Pour le 50e anniversaire (2011), Six Flags Over Texas a présenté la première piste de montagnes russes I-Box avec une transformation de Texas Giant. La réception de la conversion a conduit le fabricant à apporter la nouvelle technologie dans le monde entier. [14] Pendant ce temps, Six Flags (la société) a commencé le processus à l'échelle de l'entreprise de suppression des thèmes sous licence dans ses parcs à thème des attractions que le parc avait construites les années précédentes. Par exemple, Six Flags Over Texas a dû renommer et renommer Big Spin de Tony Hawk en Pandemonium. [15] [16]

En 2020, le parc a commencé, pour la première fois de son histoire, à fonctionner toute l'année. [17] Avant 2020, Six Flags Over Texas a couru des saisons de mars à la fin de cette année spécifique. Dans les trois mois de la saison plus longue (13 mars 2020), Six Flags a suspendu toutes ses opérations dans toutes ses propriétés en raison des inquiétudes liées à la pandémie de COVID-19 au Texas. [18] Pendant la fermeture, le parc a fait don de nourriture et de fournitures à des œuvres caritatives locales. [19] Le 4 juin, Six Flags a annoncé que le parc rouvrirait le 19 juin aux membres et aux détenteurs d'un abonnement de saison, et au grand public le 22 juin. [20] [21]

Montagnes russes Modifier

En juin 2021 [mise à jour], Six Flags Over Texas propose 13 montagnes russes. [22]


Ce jour dans le sport

  • 1953 - Johnny Mize des Yankees de New York obtient son coup sûr de 2 000
  • 1968 - Lee Trevino est le 1er à jouer les 4 rondes de l'US Open sous le par
  • 1983 - Charlos Vierira termine 191 heures de vélo non-stop à Leiria Portugal
  • 1984 - Edwin Moses remporte sa 100e course consécutive de 400 mètres haies
  • 1985 - Willia Banks établit un record de triple saut de 58 pieds 11 pouces à Indianapolis
  • 1991 - Otis Nixon vole 6 buts en 1 jour
  • 1992 - Mark Reardon des Red Sox établit le record de 342 arrêts

Ce jour dans l'histoire : 16/06/1884 - Premières montagnes russes américaines - HISTOIRE

- Walt Disney
Dédicace de Parc Disneyland, 17 juillet 1955


Walter Elias Disney & ndash Photo & copie Walt Disney Company.
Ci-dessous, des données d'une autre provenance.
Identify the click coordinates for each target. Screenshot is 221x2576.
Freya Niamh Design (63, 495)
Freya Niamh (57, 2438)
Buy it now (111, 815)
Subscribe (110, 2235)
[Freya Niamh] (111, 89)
Aucune histoire des montagnes russes ne peut se faire sans invoquer l'histoire de Walt Disney et sa contribution à l'industrie des parcs d'attractions. Son parc, Disneyland, a enfreint toutes les règles d'un parc d'attractions et a donné une nouvelle vie à l'industrie. Un manège qui a fait ses débuts là-bas a changé à jamais le développement des montagnes russes. Il y a un débat pour savoir si Disneyland était ou non le premier parc à thème, un argument que j'examinerai plus tard dans cette section.


Les feux d'artifice de Fantasy in the Sky explosent dans le ciel nocturne au-dessus du château de la Belle au bois dormant à Disneyland. &copier Disney

La légende raconte que Disney a eu l'idée de Disneyland pour la première fois en visitant un parc d'attractions dans les années trente et a été consterné par les manèges rouillés et la saleté à mi-chemin. Grâce à toutes mes recherches, j'ai trouvé cette épiphanie à plusieurs reprises, mais aucun compte ne pourrait fournir une source primaire. Jusqu'à ce que de nouvelles sources puissent être trouvées, cela devra être considéré comme une autre rumeur sur la création de Disneyland.
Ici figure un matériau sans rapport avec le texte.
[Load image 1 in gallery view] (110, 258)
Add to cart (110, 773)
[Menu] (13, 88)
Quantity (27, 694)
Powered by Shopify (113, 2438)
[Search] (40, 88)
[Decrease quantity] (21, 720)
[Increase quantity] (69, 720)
Quelle que soit l'inspiration, Walt n'a pas eu de difficulté à trouver un soutien pour son pays de rêve. Son frère, Roy, a refusé que le studio finance une partie du parc de Walt, alors Walt a trouvé le financement lui-même. Il a encaissé une police d'assurance et a créé WED (Walter Elias Disney) Enterprises en 1952. Il a surnommé son nouveau personnel Imagineers et a chargé le Stanford Research Institute de mener une étude des terres autour de Los Angeles. Ils ont conclu qu'un endroit au milieu des orangeraies serait l'endroit le plus rentable pour ériger Disneyland, car il se trouverait à une demi-heure de la ville une fois la nouvelle autoroute de Santa Ana construite.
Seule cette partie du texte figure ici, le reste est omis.